WHAT TO PRODUCE: Reproduce all of the material below word for word, keeping every line unchanged.

Rows of pointing data:
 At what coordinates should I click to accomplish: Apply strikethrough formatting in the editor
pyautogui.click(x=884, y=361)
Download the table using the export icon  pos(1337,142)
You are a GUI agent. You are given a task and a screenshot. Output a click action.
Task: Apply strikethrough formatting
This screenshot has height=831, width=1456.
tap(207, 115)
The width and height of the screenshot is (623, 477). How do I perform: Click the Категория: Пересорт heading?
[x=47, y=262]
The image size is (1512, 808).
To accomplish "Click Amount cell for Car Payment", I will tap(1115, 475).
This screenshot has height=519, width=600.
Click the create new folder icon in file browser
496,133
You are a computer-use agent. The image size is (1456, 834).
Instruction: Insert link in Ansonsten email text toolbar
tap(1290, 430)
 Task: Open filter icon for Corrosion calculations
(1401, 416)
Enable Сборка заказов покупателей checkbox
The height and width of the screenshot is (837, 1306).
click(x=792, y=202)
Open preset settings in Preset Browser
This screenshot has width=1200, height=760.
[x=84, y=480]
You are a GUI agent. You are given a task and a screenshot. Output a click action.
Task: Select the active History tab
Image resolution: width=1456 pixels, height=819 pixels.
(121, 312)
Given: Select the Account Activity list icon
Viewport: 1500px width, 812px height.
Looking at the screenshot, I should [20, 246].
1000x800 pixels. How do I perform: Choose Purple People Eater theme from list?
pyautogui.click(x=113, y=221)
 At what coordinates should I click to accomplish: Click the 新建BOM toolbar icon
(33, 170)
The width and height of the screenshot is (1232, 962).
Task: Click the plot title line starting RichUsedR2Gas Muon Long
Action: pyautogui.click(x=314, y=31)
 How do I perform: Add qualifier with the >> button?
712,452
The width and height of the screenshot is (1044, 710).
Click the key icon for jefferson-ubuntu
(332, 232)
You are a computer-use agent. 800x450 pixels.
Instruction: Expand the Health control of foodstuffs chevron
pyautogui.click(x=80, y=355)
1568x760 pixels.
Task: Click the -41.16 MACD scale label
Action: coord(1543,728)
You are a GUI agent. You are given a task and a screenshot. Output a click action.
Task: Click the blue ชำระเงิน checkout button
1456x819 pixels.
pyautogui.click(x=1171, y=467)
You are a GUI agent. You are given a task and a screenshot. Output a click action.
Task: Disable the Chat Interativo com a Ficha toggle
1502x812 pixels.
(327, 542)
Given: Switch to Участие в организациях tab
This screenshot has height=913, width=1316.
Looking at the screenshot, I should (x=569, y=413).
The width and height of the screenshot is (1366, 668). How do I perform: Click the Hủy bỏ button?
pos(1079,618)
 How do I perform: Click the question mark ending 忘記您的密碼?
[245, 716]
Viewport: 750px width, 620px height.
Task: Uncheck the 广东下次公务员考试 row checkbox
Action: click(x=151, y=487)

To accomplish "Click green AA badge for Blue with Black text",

ANSWER TO THE PROBLEM:
 At what coordinates should I click to accomplish: Apply strikethrough formatting in the editor
pyautogui.click(x=884, y=361)
Download the table using the export icon  pos(1337,142)
You are a GUI agent. You are given a task and a screenshot. Output a click action.
Task: Apply strikethrough formatting
This screenshot has height=831, width=1456.
tap(207, 115)
The width and height of the screenshot is (623, 477). How do I perform: Click the Категория: Пересорт heading?
[x=47, y=262]
The image size is (1512, 808).
To accomplish "Click Amount cell for Car Payment", I will tap(1115, 475).
This screenshot has height=519, width=600.
Click the create new folder icon in file browser
496,133
You are a computer-use agent. The image size is (1456, 834).
Instruction: Insert link in Ansonsten email text toolbar
tap(1290, 430)
 Task: Open filter icon for Corrosion calculations
(1401, 416)
Enable Сборка заказов покупателей checkbox
The height and width of the screenshot is (837, 1306).
click(x=792, y=202)
Open preset settings in Preset Browser
This screenshot has width=1200, height=760.
[x=84, y=480]
You are a GUI agent. You are given a task and a screenshot. Output a click action.
Task: Select the active History tab
Image resolution: width=1456 pixels, height=819 pixels.
(121, 312)
Given: Select the Account Activity list icon
Viewport: 1500px width, 812px height.
Looking at the screenshot, I should [20, 246].
1000x800 pixels. How do I perform: Choose Purple People Eater theme from list?
pyautogui.click(x=113, y=221)
 At what coordinates should I click to accomplish: Click the 新建BOM toolbar icon
(33, 170)
The width and height of the screenshot is (1232, 962).
Task: Click the plot title line starting RichUsedR2Gas Muon Long
Action: pyautogui.click(x=314, y=31)
 How do I perform: Add qualifier with the >> button?
712,452
The width and height of the screenshot is (1044, 710).
Click the key icon for jefferson-ubuntu
(332, 232)
You are a computer-use agent. 800x450 pixels.
Instruction: Expand the Health control of foodstuffs chevron
pyautogui.click(x=80, y=355)
1568x760 pixels.
Task: Click the -41.16 MACD scale label
Action: coord(1543,728)
You are a GUI agent. You are given a task and a screenshot. Output a click action.
Task: Click the blue ชำระเงิน checkout button
1456x819 pixels.
pyautogui.click(x=1171, y=467)
You are a GUI agent. You are given a task and a screenshot. Output a click action.
Task: Disable the Chat Interativo com a Ficha toggle
1502x812 pixels.
(327, 542)
Given: Switch to Участие в организациях tab
This screenshot has height=913, width=1316.
Looking at the screenshot, I should (x=569, y=413).
The width and height of the screenshot is (1366, 668). How do I perform: Click the Hủy bỏ button?
pos(1079,618)
 How do I perform: Click the question mark ending 忘記您的密碼?
[245, 716]
Viewport: 750px width, 620px height.
Task: Uncheck the 广东下次公务员考试 row checkbox
Action: click(x=151, y=487)

To accomplish "Click green AA badge for Blue with Black text",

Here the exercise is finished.